Source records
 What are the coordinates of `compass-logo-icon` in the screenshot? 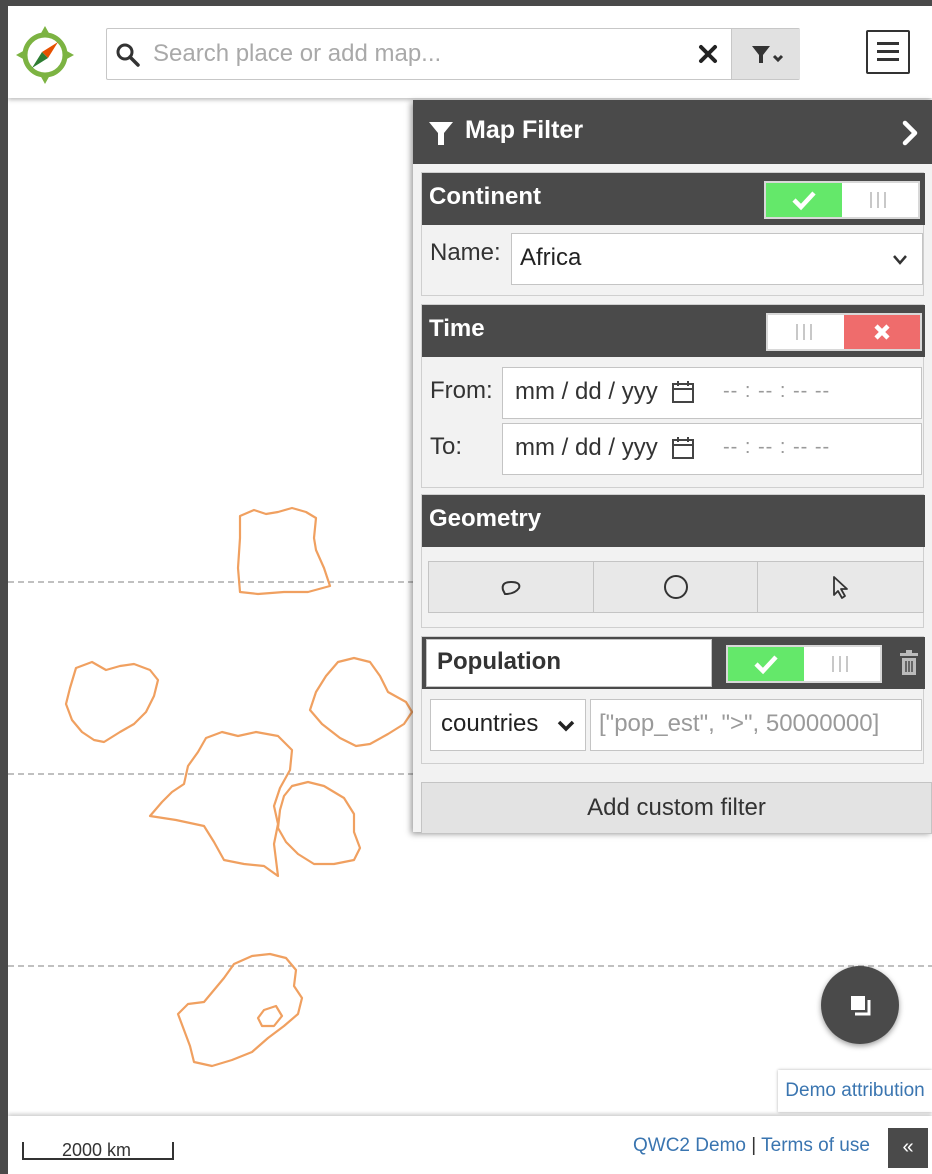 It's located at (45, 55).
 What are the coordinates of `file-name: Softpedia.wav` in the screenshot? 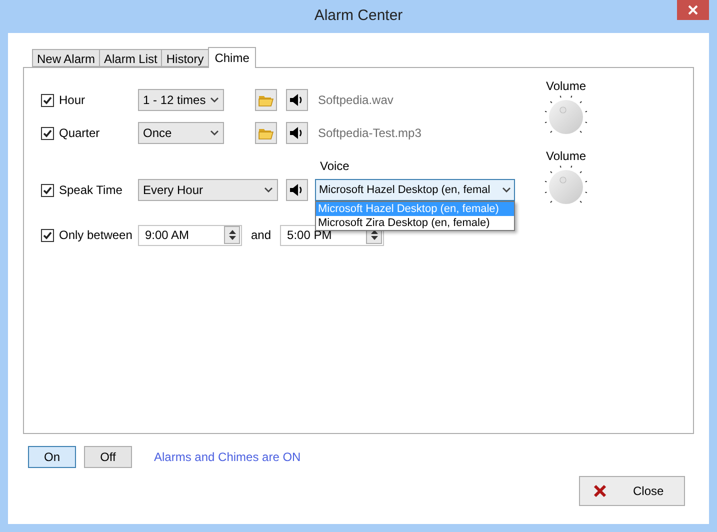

* * *

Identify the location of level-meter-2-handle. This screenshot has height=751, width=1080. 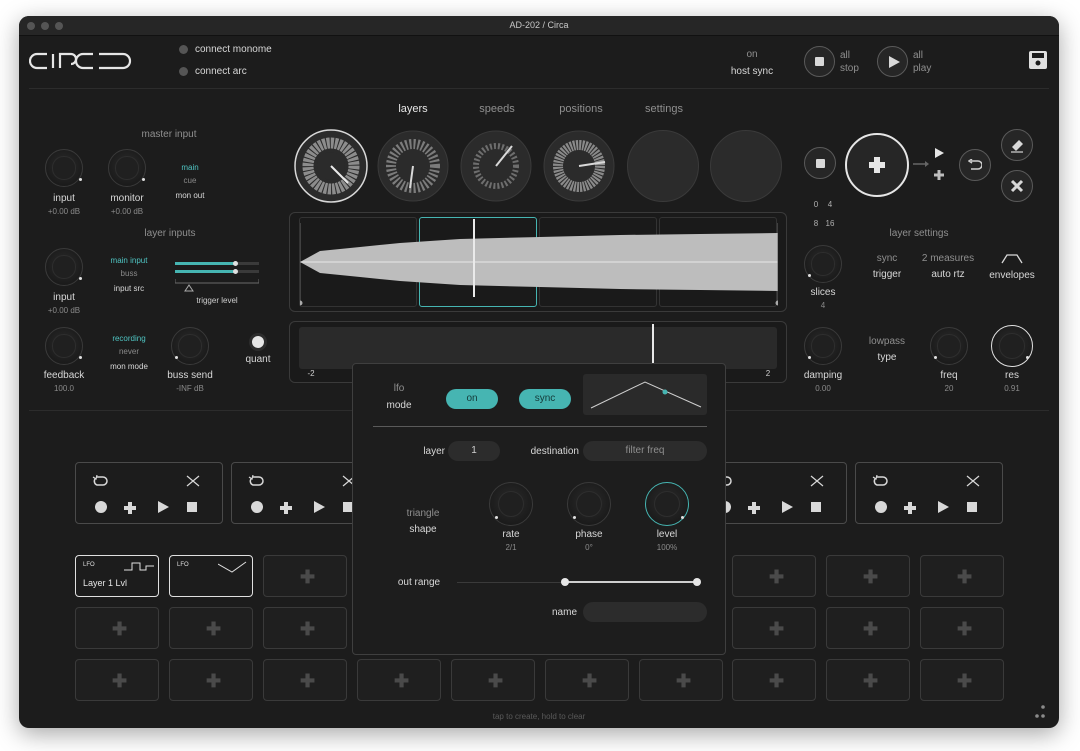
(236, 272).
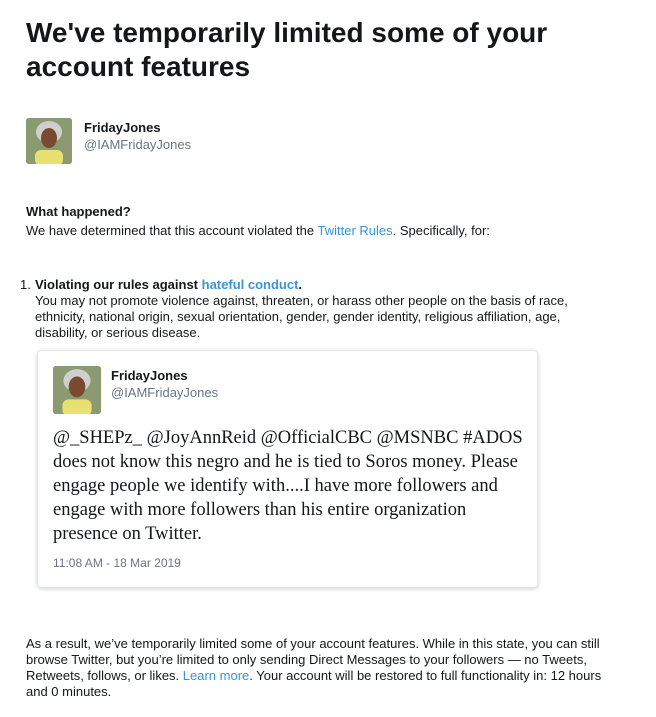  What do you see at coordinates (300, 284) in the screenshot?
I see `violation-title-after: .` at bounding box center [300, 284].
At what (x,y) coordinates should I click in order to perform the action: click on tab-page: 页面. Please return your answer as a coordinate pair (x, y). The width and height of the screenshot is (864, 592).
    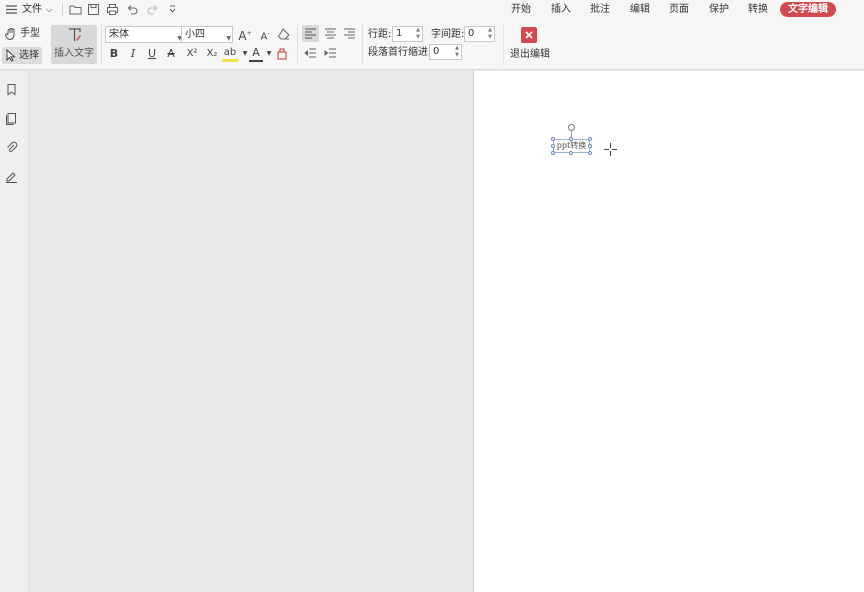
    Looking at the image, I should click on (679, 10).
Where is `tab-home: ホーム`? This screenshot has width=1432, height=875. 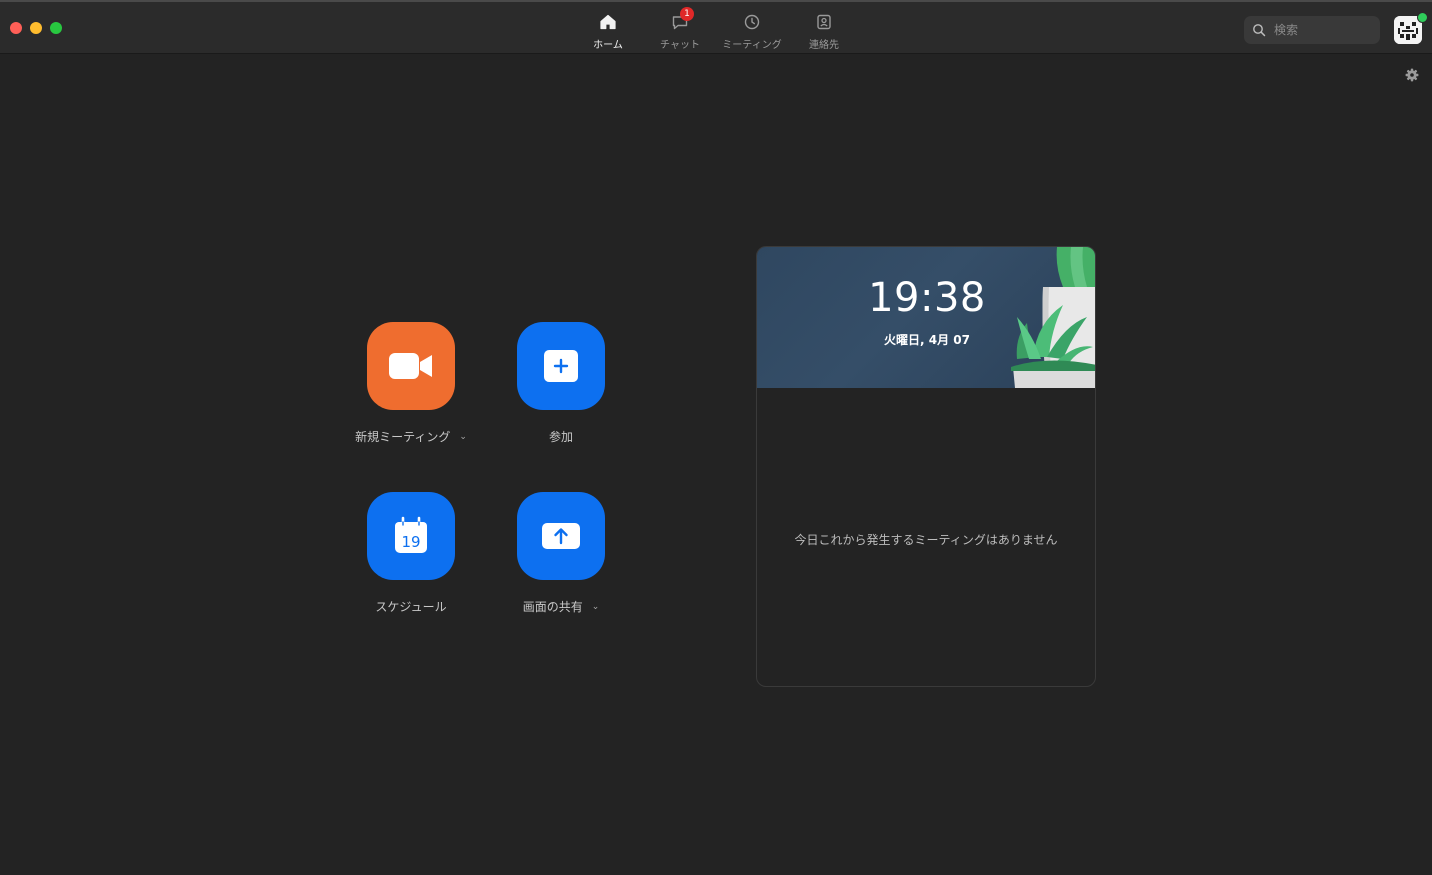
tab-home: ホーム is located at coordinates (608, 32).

Exercise description
Starting at the line containing "Identify the location" and ending after the line containing "tab-home: ホーム is", output those record lines as a Markdown table with the columns Row and Record line. Skip any blank lines and leave out the pictures.

Result of this task
| Row | Record line |
|---|---|
| 1 | Identify the location of level-meter-2-handle. This screenshot has height=751, width=1080.  |
| 2 | (236, 272). |
| 3 |   What do you see at coordinates (300, 284) in the screenshot? |
| 4 | I see `violation-title-after: .` at bounding box center [300, 284]. |
| 5 | At what (x,y) coordinates should I click in order to perform the action: click on tab-page: 页面. Please return your answer as a coordinate pair (x, y). The width and height of the screenshot is (864, 592). |
| 6 |     Looking at the image, I should click on (679, 10). |
| 7 | Where is `tab-home: ホーム`? This screenshot has width=1432, height=875.  |
| 8 | tab-home: ホーム is located at coordinates (608, 32). |